# Video Studio 9 - fertiges Video nochmals bearbeiten?



## Schiesti (13. November 2006)

Schönen Guten Morgen!

Frage: ich hab aus ca. 3 Videokassetten des 1. Lebensjahres meines Sohnes  das wichtigste zusammengeschnitten (mit Pinnacle Studio 9) und daraus eine DVD "erzeugt"

Tja und jetzt beim Durchforsten aller Kassetten bin ich draufgekommen, dass es da noch eine mit sehr witzigen Szenen gegeben hätte  

Nur leider hab ich alle bearbeitenden Dateien bereits gelöscht ...

Ist es möglich aus der fertigen DVD irgendwie wieder eine zu bearbeitende Datei zu machen, damit ich die fehlenden Szenen noch nachträglich einfügen kann?

Vielen Dank, liebe Grüße Christian


----------



## axn (13. November 2006)

Möglich ja, aber ich würde es lassen. Es ist aufwändig und der Qualität nicht dienlich. Vielleicht machst du aus der Szene das Intro für die DVD des 2. Lebensjahres..? 

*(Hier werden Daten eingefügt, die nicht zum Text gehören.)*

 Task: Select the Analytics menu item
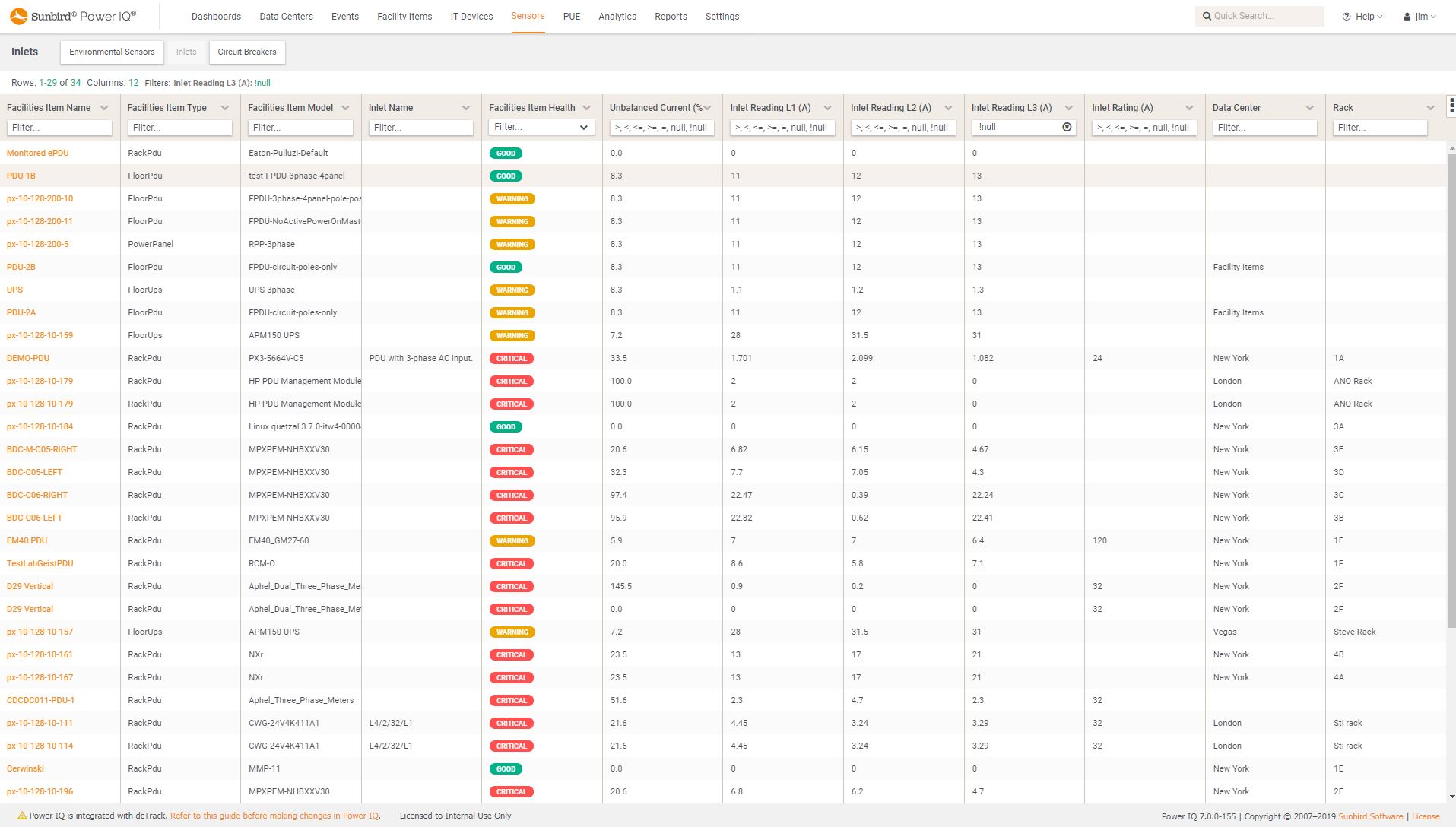tap(617, 16)
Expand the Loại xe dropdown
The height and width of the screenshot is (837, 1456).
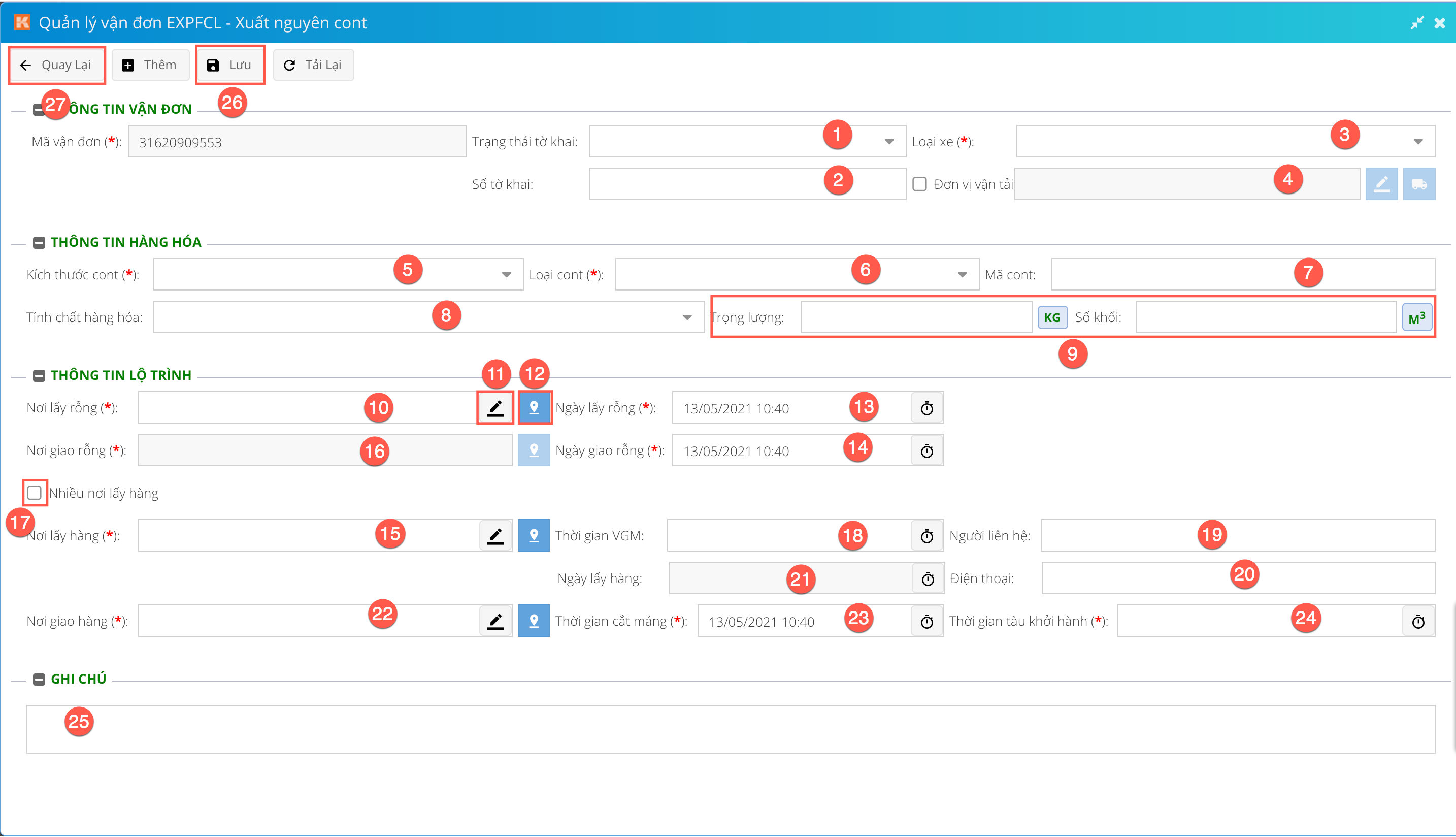click(x=1417, y=141)
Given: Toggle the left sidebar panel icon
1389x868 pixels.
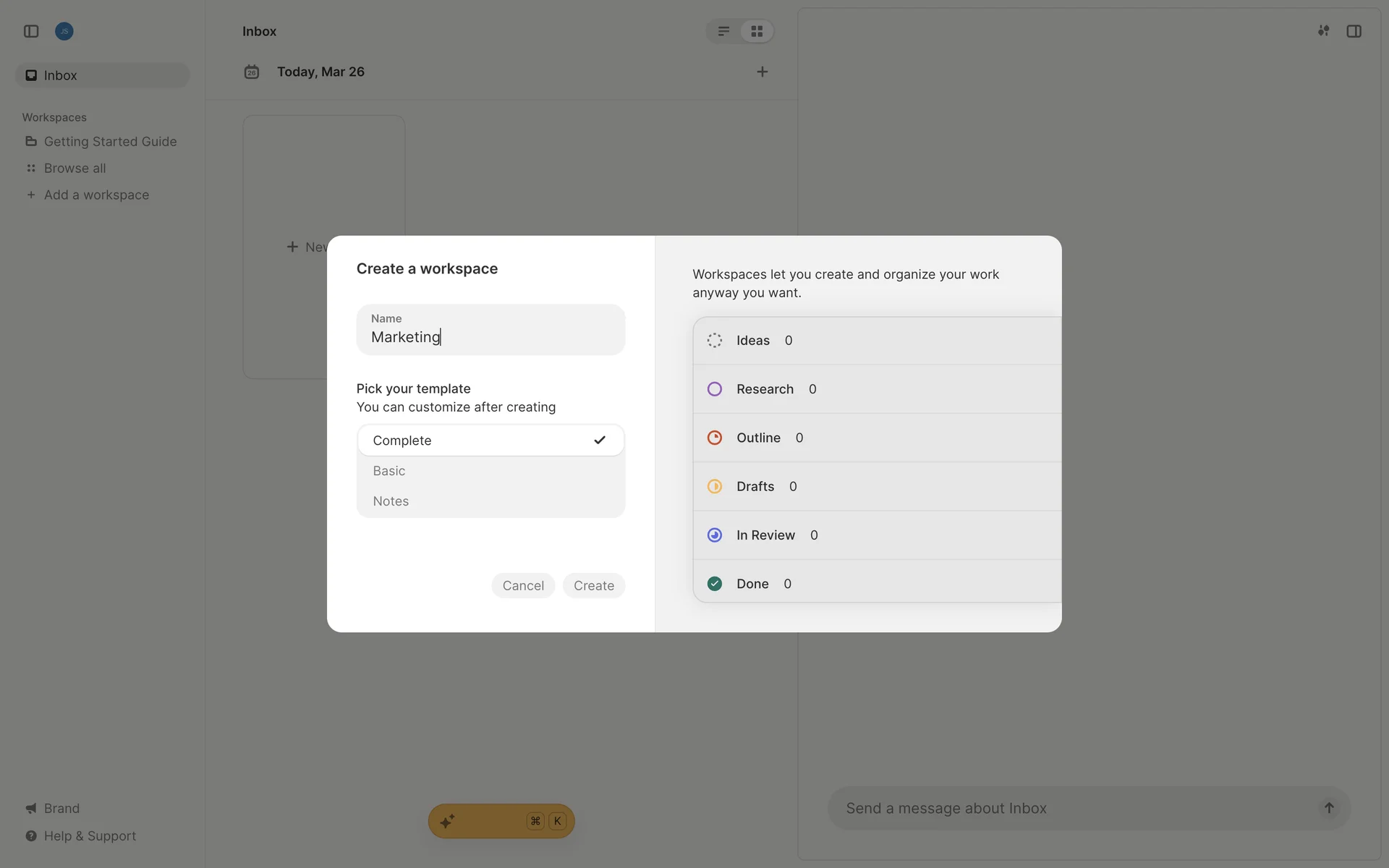Looking at the screenshot, I should tap(31, 31).
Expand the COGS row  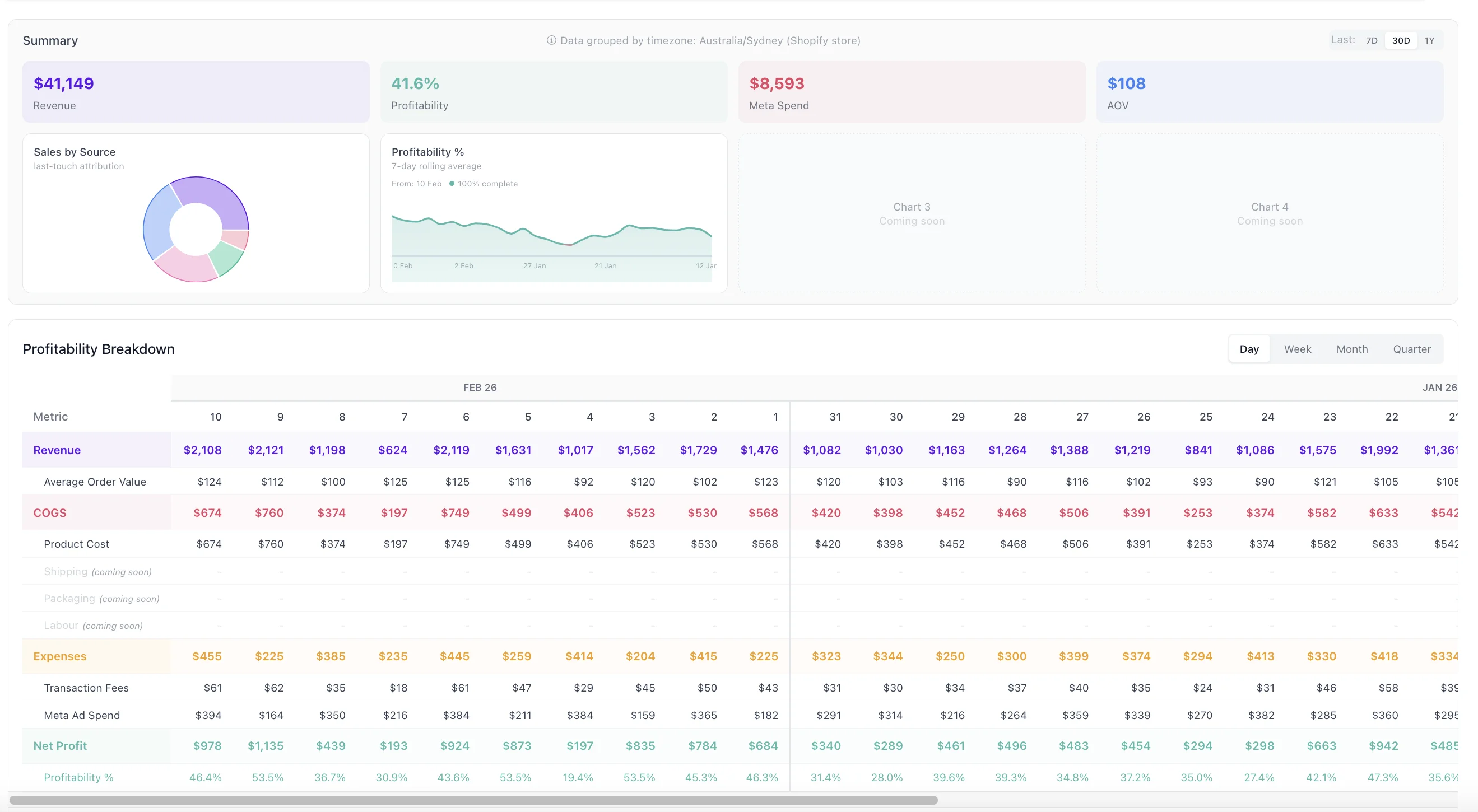coord(50,512)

Wenn du es doch machen möchtest, versuch die vob dateien in mpg umzubenennen. Du wirst keine Mehrspurdaten haben, also sollte das funktionieren. Sonst Stichwort "Demultiplexing". Wenn Studio 9 die Dateien schluckt hast du ein Problem weniger.. Möglicherweise gibt es dann noch Schwierigkeiten mit dem Ton. Dann versuch mal einen kostenlosen ac3 Konverter aus dem Netz..

Hast du nur das Rohmaterial gelöscht oder auch die Studio 9 Projektdatei? - Alles nochmal einspielen wäre besser.. 

mfg

axn


----------



## Schiesti (13. November 2006)

Nein, leider ist auch die Projektdatei gelöscht


----------